Biggie is a tool dedicated to:

  • quickly get data from (external) APIs into either a Mongo or Postgres database
  • have it exposed/searchable via a dedicated API
  • investigate it from a Jupyter Lab server

It is a Docker compose setup including:

  • an orchestrator container based on Celery (including Beat) and asyncio
  • a Spark cluster made of a master and 2 workers containers
  • an API endpoints container based on FastAPI
  • 2 containers for MongoDB and PostgreSQL databases
  • 3 containers for Flower, Mongo-Express and DBeaver for monitoring purpose
  • a Jupyter Lab container to play around with all this

It is currently set up to fetch data from the GitHub Events API then stream it into Mongo and have it exposed/analysed via several dedicated APIs. It was fetching data from the Marvel API until version 0.4.0.

The repository itself is based on the 'Papel' repository.


Table of Contents



Installation

Environment

You have to create the .env environment file and use/create a Github token for enabling the test buid sequence.

[wip] Eventually tweak the schedule parameter for the cleaning task (see "Data streaming" section below.).

If you plan to use the same Github-actions CI file, you need to create the same secrets as in the jobs > env section in .github/workflows/docker-ci.yaml (see line 31).

NB:

  • For all files embedded with secrets, you'll find the <file>.example ready to adapt.

Test

docker compose up api-test orchestrator-test
OR
docker compose --profile test up

Run

Data acquisition

docker compose up orchestrator-prod

This command will spin up the Orchestrator container and:

  • download all required data and save them as files locally
  • read these files and load Postgres with relevant data
  • delete all local files once their data is successfully in Mongo

These tasks are scheduled every minute with a crontab setting, and a custom parameter is implemented to separately schedule the cleaning step while keeping it in sync with the rest of the chain.

See kwargs={"wait_minutes": 30} in the github_events_stream schedule in .../tasks/schedules.py.

docker compose \
  -f compose.yaml \
  --profile prod_acquisition \
  up

Data acquisition with monitoring

You can just pass the monitoring configuration to include the pending containers with any profile or container command: -f compose.monitoring.yaml

For Data acquisition, this will spin up both the Mongo-Express and Flower containers along the production containers.

docker compose -f compose.yaml -f compose.monitoring.yaml --profile monitoring up
docker compose \
  -f compose.yaml \
  -f compose.monitoring.yaml \
  --profile prod_acquisition \
  up

API container with monitoring

Just to have the FastAPI container up

docker compose \
  -f compose.yaml \
  -f compose.monitoring.yaml \
  --profile prod_analytics \
  up

Acquisition, analytics/API and Jupyter containers with monitoring

Spin up the whole shewbang with:

docker compose \
  -f compose.yaml \
  -f compose.monitoring.yaml \
  --profile prod_full \
  up

Teleport and Terraform

The repository includes a Terraform configuration, currently tuned to work with Scaleway. It prepares and checks the plan, then connects to the server via Teleport (required to be installed and set up on the host machine) and deploy the repository with the secrets stored in Github Actions. This is all handled via the CD pipeline.

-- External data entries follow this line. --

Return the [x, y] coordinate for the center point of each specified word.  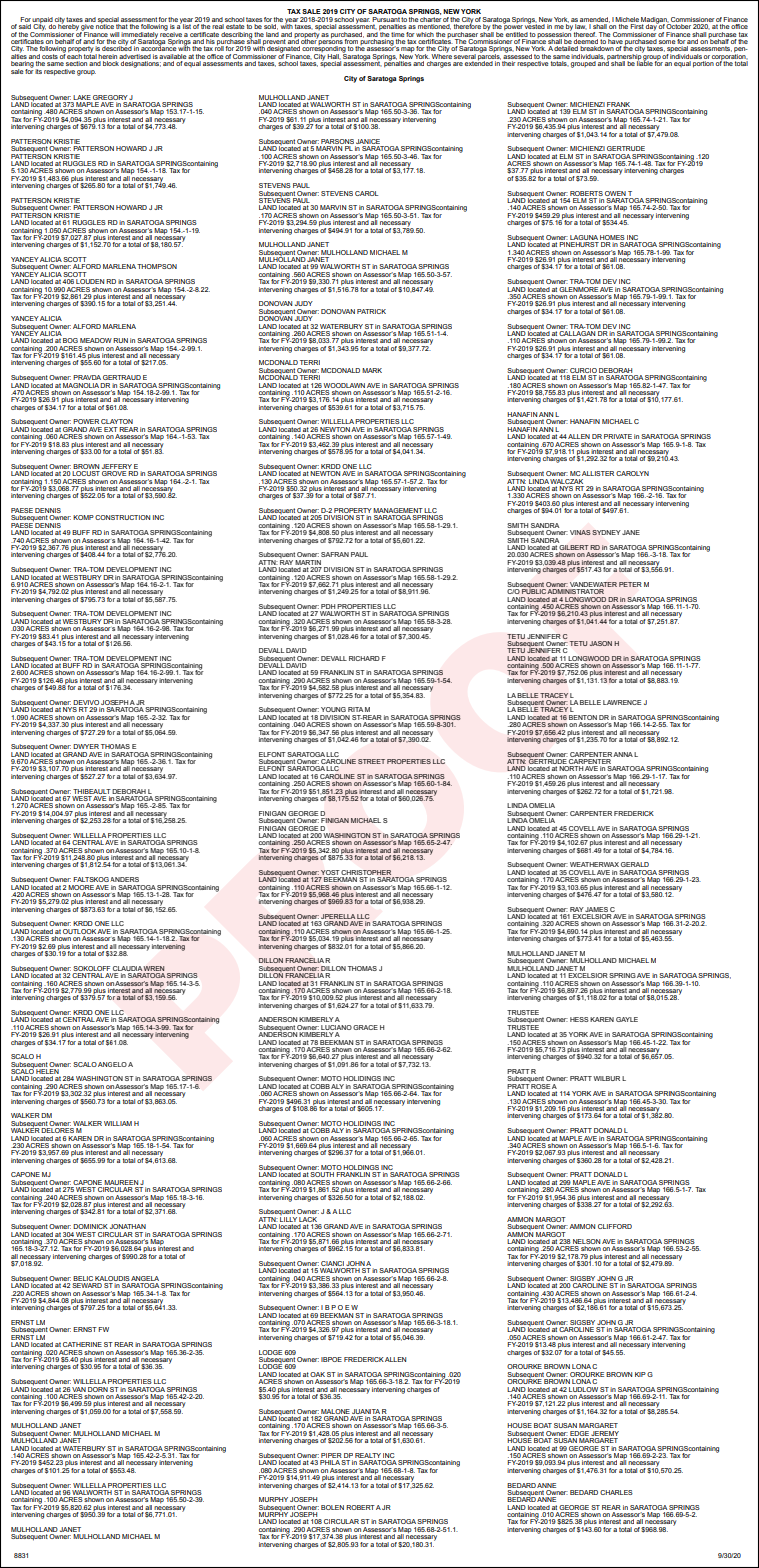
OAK [317, 1374]
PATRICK [371, 311]
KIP [640, 1374]
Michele [627, 19]
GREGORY [110, 97]
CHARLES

Nginx deployment (only exposing the API, Jupyter and monitoring containers)

In this configuration, you need to have the necessary sub-domains setup on your domain provider side. You also need:

  • Nginx installed on the host machine
  • a certificate generated by certbot without any changes to nginx configuration (see documentation)
    sudo certbot certonly --nginx    # example command for ubuntu 24
    

Then create the required files and change the volumes path accordingly in the compose files. The nginx configuration files are:

nginx/certificate.conf nginx/containers.conf


Local URLs

API docs

NB: The repository name parameter takes the full repository name including the actor name such as pierrz/biggie.

Monitoring


Default Ports

For all the services, these are the default ports (backend/UI):

  • Mongo: 27017
  • Postgres: 5432
  • Jupyterlab: 8888
  • FastAPI: 8100
  • Celery: 5678
  • RabbitMQ: 5672/15672
  • Spark
    • master: 7077/8080
    • worker: 8081
  • Flower: 5555
  • Mongo-Express: 8081
  • DBeaver: 8978

Development

If you want to make some changes in this repo while following the same environment tooling, you can run the following command from the root directory:

poetry config virtualenvs.in-project true
poetry install && poetry shell
pre-commit install

To change the code of the core containers, you need to cd to the related directory and either:

  • run poetry update to simply install the required dependencies
  • run the previous command to create a dedicated virtualenv

Contribute

You can always propose a PR based on a TODO, just don't forget to update the release version that you can find in ci.yaml and all pyproject.toml files.